It can be a bit trickier to incorporate a flannel into a classic menswear look, however, there certainly are ways to do it. Before we get into any specific looks though, we need to cover exactly what a flannel shirt is.
When you hear the term flannel shirt, it probably conjures images of a button-up shirt in a plaid or tartan pattern, probably with features like a button-down collar, button cuffs, and maybe some pockets. And while a pattern, particularly a check pattern like tartan can be an important component of many flannels, the only thing that really qualifies a shirt as a flannel is the fabric it's made from. So what is flannel then? Originally, the term flannel exclusively applied to a fabric that was made from carded wool.
Flannel shirts today can come in various weights and degrees of fineness so you've got a multitude of options when incorporating them into your outfits. So while any shirt that's made from flannel can necessarily be referred to as such, there are still many people who would consider the tartan pattern to be an almost mandatory component.
Let's say that you're in the market to buy some flannel shirts to incorporate into your classic menswear wardrobe, what should you be looking for?
Well, firstly, we'd recommend that you find shirts that are made from actual flannel, either in wool or in cotton. We'd stay away from these synthetic fibers as they aren't going to give you the same texture and feel and they'll often be in more contemporary designs that won't mesh well with the aesthetic you're going for.
Secondly, try to find flannels that are built and structured more like traditional dress shirts. In other words, one of the biggest things you're going to be looking for here is length. They should have enough length that you can tuck them in comfortably and they'll look more put together that way.

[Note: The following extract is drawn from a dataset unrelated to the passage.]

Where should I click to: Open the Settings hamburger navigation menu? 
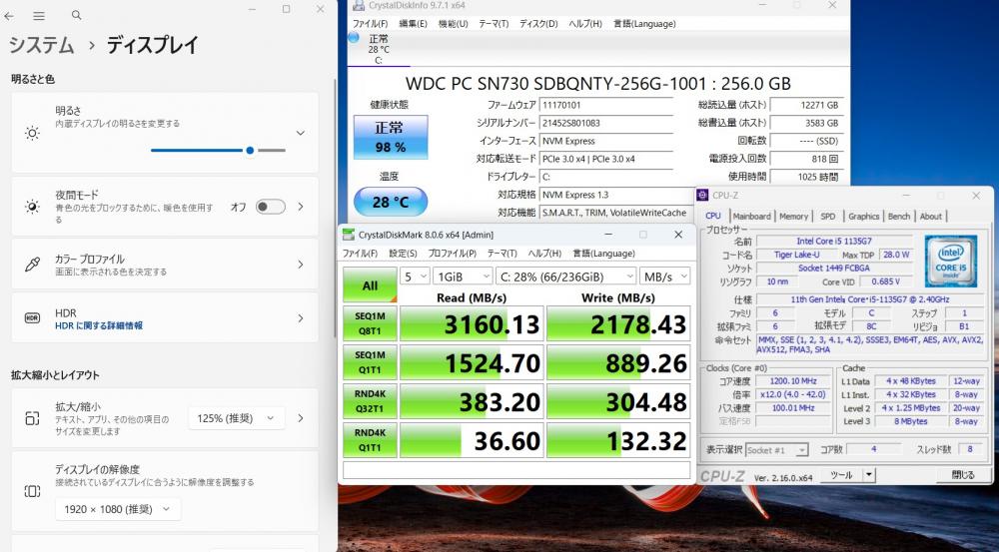click(39, 16)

It's also important to choose your pattern carefully. You should probably be going for medium to small scale check patterns or tartans, in particular. These medium to small patterns will tone down the boldness of the shirt itself and therefore, make it more versatile. You should probably avoid striped patterns or patchwork checks because these are going to be louder and bolder and as we say, therefore, not as versatile and you could, of course, opt for a solid flannel, as well, as this is going to be maximally versatile in pairing with different garments.

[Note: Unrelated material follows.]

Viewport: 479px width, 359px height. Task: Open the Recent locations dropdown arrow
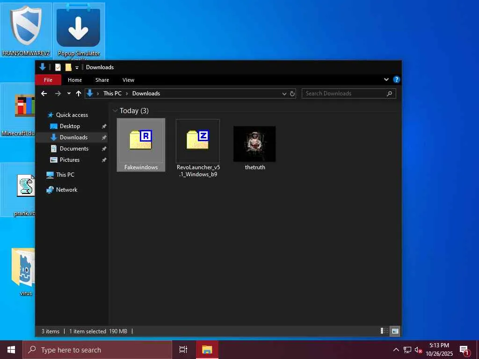click(69, 93)
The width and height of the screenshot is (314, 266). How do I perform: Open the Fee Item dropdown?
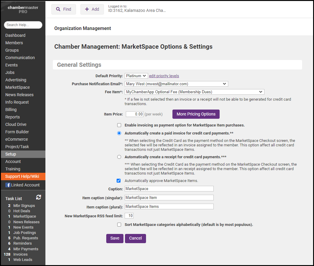(x=194, y=92)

And just as you should be choosing your patterns carefully, so too should you give a careful eye to color. Often, patterns that feature three or more colors are actually going to be less bold than patterns that only feature two colors because these two color patterns will often try to incorporate high contrast, something that is necessarily bolder. We'd suggest that you try to steer clear of high contrast patterns and colors such as black and white together.
Finally, avoid overly casual details like flapped pockets, snaps, or contrast stitching. This is just going to make your flannel look more like work wear than something that can truly be incorporated into the classic men's style cannon.
Keep in mind that by and large, the nature of flannel shirts is a slightly more bold look. Using the techniques we outlined above, you can tamp down some of that boldness a bit and thus make the flannels more
versatile.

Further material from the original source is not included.